Now, the alarm company technician has placed the sensors in the designated areas and installed the alarm system, but what good would an alarm system be if no one monitored it and responded when the alarm was set off? Wives generally feel safer with an alarm system that comes with a 24/7 monitoring and response system, and it’s no different with a family alarm. We may be working outside the home nine to twelve hours a day, but our wives still expect and deserve a husband who will find a way to monitor 24/7 the dynamics and relationships in the home. This may sound trite and cliché, but the best way we as homeschool fathers and husbands can monitor our homeschools and families is to “Stop, look, and listen.”

First, even though we may work outside of the home, when we come home, we must stop! That means, we must stay at home. We may not be able to go out with friends after work, watch the game by ourselves at home or even go to bed after dinner. We must stop to participate in whatever family activities are going on when we come home, even the ones we don’t enjoy. Second, after we stop, we must look and observe how our spouses interact with the children and how the children interact with our spouses. Third, we must make time to listen to what our spouses and our children say about their day. As we listen, though, we listen not only to what they say, but we also listen for clues as to whether certain aspects of their days are symptoms of larger issues that need to be addressed.
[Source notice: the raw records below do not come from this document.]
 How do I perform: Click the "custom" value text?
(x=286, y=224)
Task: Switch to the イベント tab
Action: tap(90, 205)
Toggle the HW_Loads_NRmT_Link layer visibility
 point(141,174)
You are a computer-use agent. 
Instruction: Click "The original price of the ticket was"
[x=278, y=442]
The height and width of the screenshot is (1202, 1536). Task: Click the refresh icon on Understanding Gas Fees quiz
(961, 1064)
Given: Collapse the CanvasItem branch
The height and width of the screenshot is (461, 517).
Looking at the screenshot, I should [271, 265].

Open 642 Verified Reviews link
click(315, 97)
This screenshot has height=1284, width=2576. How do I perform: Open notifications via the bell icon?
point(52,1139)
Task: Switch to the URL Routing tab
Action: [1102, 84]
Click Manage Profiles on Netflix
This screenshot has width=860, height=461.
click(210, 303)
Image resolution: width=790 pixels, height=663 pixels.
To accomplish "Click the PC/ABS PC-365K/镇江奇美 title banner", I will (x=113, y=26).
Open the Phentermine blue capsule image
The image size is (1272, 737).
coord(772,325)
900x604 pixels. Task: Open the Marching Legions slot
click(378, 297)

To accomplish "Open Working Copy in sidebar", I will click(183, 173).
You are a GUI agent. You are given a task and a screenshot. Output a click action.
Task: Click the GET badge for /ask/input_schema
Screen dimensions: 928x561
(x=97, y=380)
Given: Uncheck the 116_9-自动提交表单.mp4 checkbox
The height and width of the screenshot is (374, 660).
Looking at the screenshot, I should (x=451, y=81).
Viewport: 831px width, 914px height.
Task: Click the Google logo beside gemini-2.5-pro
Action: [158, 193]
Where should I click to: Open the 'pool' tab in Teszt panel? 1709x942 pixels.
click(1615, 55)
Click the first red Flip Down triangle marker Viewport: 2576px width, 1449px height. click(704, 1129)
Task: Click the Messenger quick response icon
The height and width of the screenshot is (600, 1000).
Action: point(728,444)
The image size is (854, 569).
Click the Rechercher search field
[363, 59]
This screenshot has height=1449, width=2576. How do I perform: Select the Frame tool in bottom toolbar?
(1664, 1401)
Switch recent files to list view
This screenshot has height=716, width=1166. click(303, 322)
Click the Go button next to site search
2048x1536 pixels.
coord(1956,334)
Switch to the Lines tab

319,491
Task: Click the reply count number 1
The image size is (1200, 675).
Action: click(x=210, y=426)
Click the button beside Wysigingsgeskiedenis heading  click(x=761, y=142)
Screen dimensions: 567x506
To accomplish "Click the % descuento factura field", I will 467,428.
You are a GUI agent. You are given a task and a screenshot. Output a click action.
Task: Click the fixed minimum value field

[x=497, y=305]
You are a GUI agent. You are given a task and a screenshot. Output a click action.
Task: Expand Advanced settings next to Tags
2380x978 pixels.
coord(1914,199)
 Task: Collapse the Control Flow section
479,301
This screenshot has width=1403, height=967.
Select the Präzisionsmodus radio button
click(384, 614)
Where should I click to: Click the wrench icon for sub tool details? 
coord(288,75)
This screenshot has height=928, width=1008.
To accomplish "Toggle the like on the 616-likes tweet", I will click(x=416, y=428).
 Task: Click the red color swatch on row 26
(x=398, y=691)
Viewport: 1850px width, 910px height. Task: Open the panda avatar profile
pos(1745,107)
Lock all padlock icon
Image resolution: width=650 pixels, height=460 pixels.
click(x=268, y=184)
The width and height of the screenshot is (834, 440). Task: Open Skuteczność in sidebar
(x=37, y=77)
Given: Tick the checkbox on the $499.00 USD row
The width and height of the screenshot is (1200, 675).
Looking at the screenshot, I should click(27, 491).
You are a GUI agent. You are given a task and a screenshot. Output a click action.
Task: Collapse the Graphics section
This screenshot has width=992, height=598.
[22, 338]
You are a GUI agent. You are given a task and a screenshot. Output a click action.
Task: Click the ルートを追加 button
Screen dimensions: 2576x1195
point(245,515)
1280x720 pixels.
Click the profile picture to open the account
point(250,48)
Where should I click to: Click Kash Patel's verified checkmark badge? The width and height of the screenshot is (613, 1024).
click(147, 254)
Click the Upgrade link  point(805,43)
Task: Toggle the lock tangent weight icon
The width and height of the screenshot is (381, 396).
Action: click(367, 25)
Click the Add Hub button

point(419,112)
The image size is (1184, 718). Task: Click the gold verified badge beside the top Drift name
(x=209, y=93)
One of the best ways and places to monitor your homeschool and family is during family meal times. If you don’t already do so, make it a habit and custom for everyone to eat at least one meal together every day. During these daily meals, talk with everyone about their day. Observe the interaction between siblings and between the children and your spouse. At the end of the day, spend time simply talking to your spouse. Listen proactively to any of her concerns, but remember that sometimes our spouses only want us to listen and not attempt to fix a perceived problem. It is okay to ask your spouse, “Is there anything I can do to help?” If she says, “No,” make a mental note of the problem, because if it continues to occur, you might need to step in and offer some assistance anyway. If she says, “Yes,” respond immediately. For some spouses, that means within fifteen minutes of her saying, “Yes.” For others, it may mean the same day, even if she asked you late in the evening. Very rarely will it mean next week. We may not be able to completely resolve the problem in twenty-four hours, but our spouses will appreciate it more if they see us working as hard as we can to resolve these issues as quickly as possible. An alarm system that waits seven days to respond to an intruder is useless, and this is how our wives will feel about us if we fail to respond immediately to the concerns or problems that are brought to our attention.

Once we have planned, installed and monitored 24/7 our spiritual and emotional alarm system, we can begin to enjoy the peace and security that comes with a fully functioning system. As husbands, we can all appreciate that when our spouses feel secure, protected and appreciated, not only will we benefit, but the whole family will benefit. Our spouses will do the extra nice little things for us that we have always wanted them to do, just because they feel secure and appreciate the time and effort we have put into making this happen. To those of us who have experienced it, these benefits far outweigh any time we have spent planning, installing and monitoring our alarm system. In fact, we are more alert than ever to any spiritual or emotional intrusions or distractions trying to enter into our homeschools and families. I know of one homeschool husband and father who described these benefits as a “gravy train that runs on time every day!” He stated that he would quickly deal with anybody or anything that tried to stop it.

So, in the same way that our spouses feel more secure when we install a physical alarm system with 24/7 monitoring, our spouses will feel supported, appreciated, less stressed and more secure in their roles as mothers and homeschool teachers when we as homeschool fathers and husbands take the time to plan, install and monitor 24/7 our alarm system to protect against spiritual and emotional intrusions into our homeschool and families.